I would like to take the opportunity to launch a call to people who love and buy fashion: “the existence of brands like 8IGB and other young brands it’s thanks to your interest for them, so don’t buy clothes to belong, buy them because of their design, their message, their crafting; only that way young brands will make the difference and can have a place in a fashion moment where the Hype and must have imposed by the marketing don’t even let us the time to think what we really want.”
So, to answer your question: yes, it’s very important to continue promoting this alternative aesthetic because “normativity and conformism dangers” are always around the corner.
VT: What role does sex and Matt Lambert’s erotic universe play in 8IGB?
RB: Matt Lambert is an example of a series of photographs I really admire like also Nan Goldin or Martin Parr… they have in common the will to find the raw truth and intimate essence of people, of course, sex represents the highest moment of intimacy where people show their most hidden sides.
The sex side of 8IGB was more visible in the first collections but it’s always there in a more subtle way, the brand it’s exploring each season new and different feelings like fear or anxiety but also positive ones like inclusion and love.

VT: In your latest proposal for the SS22 season entitled “Corn Face” we can appreciate that genderless, deconstructed and playful aesthetic with which to embark on a nostalgic journey. Could you take us a little deeper into the episode and tell us about all the artistic stimuli that make up the collection?
RB: Corn face collection was a collection full of different inspirations, I was actually scared at the beginning not to be able to combine all of them in a clear way but in my mind, it was making sense. I wanted to recreate a very personal summer atmosphere, when I was a young teenager and didn’t plan anything during summer and the only things I had to do was to ride the bike in the corn or tobacco fields and impatiently wait for the night to come to get scared with my beloved horror movies.
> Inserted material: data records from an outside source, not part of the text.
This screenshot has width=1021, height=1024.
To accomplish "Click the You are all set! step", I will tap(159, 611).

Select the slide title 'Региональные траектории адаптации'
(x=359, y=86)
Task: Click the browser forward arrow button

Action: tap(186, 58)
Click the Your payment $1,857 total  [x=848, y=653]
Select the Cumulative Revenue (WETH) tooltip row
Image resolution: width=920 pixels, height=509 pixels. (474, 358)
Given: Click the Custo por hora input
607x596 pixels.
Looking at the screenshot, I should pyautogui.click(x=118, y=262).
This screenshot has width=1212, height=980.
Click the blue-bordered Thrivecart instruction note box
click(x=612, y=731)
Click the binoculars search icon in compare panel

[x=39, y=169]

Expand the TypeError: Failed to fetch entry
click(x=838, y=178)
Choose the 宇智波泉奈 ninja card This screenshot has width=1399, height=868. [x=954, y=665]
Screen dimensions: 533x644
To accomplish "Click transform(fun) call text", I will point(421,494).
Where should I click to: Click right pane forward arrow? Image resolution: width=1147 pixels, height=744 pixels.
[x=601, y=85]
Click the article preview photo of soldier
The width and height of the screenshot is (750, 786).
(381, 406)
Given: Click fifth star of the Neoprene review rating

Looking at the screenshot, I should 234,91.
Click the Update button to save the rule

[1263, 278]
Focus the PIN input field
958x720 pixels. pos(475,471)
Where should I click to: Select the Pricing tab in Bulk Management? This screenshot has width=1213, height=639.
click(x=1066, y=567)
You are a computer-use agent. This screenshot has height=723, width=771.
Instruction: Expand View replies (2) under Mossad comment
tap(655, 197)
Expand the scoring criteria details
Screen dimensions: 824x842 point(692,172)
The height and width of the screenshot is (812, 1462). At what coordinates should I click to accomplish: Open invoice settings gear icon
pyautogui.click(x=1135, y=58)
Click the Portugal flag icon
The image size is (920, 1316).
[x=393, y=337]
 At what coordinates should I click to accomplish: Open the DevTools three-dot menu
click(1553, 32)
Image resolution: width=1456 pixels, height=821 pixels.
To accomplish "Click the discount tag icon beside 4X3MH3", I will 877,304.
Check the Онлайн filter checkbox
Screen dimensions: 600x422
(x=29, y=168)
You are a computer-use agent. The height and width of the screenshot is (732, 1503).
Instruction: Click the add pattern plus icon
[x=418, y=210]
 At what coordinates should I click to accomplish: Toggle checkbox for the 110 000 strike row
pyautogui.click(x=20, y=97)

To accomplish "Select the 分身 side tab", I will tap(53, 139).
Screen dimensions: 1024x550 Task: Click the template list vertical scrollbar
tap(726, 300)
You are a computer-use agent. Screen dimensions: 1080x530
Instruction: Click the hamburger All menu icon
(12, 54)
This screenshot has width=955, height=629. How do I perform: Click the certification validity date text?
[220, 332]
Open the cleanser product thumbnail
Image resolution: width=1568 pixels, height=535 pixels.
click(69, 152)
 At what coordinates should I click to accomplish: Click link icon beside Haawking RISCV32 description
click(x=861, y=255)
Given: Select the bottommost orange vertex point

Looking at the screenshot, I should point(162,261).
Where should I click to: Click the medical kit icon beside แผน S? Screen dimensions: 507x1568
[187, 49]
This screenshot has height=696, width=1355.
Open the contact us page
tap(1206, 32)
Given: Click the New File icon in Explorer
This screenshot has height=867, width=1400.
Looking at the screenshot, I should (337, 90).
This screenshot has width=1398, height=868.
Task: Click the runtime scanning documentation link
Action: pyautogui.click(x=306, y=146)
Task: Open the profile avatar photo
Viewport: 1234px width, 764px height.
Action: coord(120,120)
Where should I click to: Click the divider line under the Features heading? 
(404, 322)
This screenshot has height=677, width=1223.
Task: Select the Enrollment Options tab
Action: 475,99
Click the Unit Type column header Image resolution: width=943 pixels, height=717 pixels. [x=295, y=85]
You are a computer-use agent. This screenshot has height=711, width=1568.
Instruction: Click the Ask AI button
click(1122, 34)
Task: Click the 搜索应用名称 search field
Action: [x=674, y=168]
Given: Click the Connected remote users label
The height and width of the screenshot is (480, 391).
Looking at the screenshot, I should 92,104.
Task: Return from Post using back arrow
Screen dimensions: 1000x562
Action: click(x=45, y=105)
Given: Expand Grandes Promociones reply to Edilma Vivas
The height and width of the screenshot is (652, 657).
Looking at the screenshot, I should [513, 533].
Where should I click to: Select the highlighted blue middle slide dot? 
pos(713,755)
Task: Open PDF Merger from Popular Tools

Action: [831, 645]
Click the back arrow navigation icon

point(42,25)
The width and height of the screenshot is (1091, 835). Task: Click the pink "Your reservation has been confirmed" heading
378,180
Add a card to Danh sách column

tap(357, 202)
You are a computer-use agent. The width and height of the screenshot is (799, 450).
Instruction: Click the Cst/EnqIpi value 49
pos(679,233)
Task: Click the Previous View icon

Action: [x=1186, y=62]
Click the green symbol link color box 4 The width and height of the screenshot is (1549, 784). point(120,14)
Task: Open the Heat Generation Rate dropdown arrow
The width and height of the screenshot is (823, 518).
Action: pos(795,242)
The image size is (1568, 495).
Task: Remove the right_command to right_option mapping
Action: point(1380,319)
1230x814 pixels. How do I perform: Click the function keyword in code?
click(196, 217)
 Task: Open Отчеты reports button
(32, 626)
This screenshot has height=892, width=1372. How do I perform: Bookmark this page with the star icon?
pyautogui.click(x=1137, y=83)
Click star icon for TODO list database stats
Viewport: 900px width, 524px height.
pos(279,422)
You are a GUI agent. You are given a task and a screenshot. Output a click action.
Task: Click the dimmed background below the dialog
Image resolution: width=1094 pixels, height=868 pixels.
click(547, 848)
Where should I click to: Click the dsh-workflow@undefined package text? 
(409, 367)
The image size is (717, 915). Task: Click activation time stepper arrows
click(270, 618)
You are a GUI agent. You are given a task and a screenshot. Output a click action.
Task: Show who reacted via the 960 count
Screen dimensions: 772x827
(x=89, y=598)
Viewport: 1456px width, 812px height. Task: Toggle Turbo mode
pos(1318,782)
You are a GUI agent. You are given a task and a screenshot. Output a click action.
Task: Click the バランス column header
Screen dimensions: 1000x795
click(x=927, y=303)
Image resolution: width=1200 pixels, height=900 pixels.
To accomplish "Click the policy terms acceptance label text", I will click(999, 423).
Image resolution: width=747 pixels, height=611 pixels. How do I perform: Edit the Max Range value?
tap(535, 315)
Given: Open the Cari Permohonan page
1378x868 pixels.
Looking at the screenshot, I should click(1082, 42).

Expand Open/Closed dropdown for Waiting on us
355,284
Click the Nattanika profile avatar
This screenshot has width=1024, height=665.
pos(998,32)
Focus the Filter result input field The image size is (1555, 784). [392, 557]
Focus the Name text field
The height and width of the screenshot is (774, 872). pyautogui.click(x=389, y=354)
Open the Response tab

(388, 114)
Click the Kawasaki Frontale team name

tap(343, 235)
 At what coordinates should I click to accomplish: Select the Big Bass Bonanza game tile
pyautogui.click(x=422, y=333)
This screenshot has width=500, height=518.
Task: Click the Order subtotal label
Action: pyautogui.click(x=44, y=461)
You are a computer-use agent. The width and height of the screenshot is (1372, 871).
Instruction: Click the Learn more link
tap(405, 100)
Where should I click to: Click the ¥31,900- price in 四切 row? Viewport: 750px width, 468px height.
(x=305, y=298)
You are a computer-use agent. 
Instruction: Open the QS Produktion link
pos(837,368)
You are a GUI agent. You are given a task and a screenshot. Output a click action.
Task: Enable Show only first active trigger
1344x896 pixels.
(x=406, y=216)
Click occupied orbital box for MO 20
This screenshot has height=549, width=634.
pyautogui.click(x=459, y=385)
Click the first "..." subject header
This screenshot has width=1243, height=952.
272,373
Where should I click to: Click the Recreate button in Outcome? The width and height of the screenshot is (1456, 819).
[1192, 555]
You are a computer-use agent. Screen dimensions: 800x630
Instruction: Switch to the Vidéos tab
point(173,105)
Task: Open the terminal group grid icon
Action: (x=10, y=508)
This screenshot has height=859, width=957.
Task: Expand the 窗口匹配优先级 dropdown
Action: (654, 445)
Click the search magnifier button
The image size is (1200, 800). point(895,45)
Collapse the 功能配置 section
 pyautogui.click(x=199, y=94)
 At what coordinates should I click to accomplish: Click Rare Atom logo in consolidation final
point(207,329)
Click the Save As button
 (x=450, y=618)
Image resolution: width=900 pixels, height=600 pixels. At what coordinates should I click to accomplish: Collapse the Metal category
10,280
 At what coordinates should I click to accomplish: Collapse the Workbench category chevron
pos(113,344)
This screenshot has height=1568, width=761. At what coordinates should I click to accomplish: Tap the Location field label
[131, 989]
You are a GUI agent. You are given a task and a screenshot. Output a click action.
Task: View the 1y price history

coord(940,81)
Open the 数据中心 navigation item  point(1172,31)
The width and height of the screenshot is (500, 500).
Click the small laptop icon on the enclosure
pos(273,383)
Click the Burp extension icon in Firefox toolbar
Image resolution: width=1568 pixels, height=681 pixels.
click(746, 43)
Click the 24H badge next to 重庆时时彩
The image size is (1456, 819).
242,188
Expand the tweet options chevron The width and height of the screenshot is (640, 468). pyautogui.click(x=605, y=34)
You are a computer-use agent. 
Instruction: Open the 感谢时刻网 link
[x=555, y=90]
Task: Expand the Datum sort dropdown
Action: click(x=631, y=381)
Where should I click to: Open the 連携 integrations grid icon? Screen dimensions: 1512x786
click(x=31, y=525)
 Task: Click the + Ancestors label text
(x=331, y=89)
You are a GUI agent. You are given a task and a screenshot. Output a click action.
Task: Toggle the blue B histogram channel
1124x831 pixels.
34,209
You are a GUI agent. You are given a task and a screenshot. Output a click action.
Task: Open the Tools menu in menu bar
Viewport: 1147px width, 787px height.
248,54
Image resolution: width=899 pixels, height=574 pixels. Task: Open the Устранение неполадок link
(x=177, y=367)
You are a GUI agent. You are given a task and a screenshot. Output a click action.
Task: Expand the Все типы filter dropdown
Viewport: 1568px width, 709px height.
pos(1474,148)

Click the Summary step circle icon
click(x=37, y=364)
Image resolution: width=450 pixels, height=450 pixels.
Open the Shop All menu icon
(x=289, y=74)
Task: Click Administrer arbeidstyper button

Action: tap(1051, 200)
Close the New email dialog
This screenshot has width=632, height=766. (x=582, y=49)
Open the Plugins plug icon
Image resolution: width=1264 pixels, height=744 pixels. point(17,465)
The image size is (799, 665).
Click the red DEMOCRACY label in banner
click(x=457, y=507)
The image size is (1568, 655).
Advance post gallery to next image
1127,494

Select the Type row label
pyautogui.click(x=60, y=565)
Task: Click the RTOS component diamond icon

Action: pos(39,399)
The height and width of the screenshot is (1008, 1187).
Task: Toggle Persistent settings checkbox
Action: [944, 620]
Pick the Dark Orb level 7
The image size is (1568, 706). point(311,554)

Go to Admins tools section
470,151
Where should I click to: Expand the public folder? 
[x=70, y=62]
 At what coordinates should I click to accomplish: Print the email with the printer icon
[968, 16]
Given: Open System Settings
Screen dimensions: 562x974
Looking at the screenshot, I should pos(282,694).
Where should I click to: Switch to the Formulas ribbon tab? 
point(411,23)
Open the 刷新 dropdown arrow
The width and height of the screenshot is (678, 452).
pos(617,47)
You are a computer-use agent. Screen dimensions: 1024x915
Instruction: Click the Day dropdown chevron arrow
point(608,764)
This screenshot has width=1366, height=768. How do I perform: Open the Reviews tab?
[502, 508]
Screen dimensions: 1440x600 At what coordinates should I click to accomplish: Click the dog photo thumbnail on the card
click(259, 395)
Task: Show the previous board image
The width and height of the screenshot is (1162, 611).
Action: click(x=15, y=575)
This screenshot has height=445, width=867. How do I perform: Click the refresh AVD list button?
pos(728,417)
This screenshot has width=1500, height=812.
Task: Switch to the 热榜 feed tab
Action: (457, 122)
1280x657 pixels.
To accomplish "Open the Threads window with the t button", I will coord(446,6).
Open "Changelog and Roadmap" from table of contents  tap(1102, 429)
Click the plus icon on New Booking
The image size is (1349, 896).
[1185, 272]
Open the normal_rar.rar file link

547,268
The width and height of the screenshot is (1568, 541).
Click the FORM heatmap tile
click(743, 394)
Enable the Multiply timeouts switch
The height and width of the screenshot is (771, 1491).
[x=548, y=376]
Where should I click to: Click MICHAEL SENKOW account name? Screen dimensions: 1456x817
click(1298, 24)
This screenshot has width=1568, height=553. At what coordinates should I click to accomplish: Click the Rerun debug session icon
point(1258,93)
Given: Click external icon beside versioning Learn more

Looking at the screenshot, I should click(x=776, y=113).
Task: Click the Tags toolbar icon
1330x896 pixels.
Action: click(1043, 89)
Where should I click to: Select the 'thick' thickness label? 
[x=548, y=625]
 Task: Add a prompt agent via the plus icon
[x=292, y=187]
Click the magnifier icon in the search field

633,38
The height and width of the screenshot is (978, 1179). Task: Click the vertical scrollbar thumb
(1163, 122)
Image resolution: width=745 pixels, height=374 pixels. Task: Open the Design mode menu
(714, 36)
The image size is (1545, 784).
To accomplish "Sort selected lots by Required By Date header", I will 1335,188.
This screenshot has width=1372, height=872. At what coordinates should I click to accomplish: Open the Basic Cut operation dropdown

To recreate all that atmosphere I needed several characters like Tom Sawyer imagined through Hy Hintermesiter illustrations aesthetic, Pippi long stocking for the more “feminine” part of the collection and of course the perfect horror movie/novel Children of the Corn.
To present the collection I decided to make a short movie (directed by Jean Baptiste Pouilloux) which recombines some of the codes of old horror/psychological movies inspired by Stephen king’s novels.
VT: Streetwear death has been announced for a few years now, but it still presides over the system. What do you think about it? Are we moving on to another screen where streetwear will disappear?
RB: Yes, we are clearly moving to another screen but I think what it’s really dying is the fact to separate streetwear from normal fashion, it doesn’t make sense anymore to have a separate word to define what actually every brand does (some more, some less). Streetwear will never die because it became our everyday uniform so we will probably call it differently but the soul will be always streetwear.

VT: During the five years that you’ve walked and experimented in fashion with 8IGB, what has been the most exciting for you?
RB: I always said “I will never have my own brand, I don’t want” and then one day 8IGB decided to come out almost in spite of me, what pushed me was the need to communicate my vision directly to people without filters. The most exciting aspect of having a brand is to create something that comes from you but at the same time is not you and has its own life and I observe it interacting with people and what’s people react to it, making it grow little by little. Going back to horror movies it’s like a Frankenstein concept but with a much more positive response even if also having a brand can be scary sometimes… hahaha.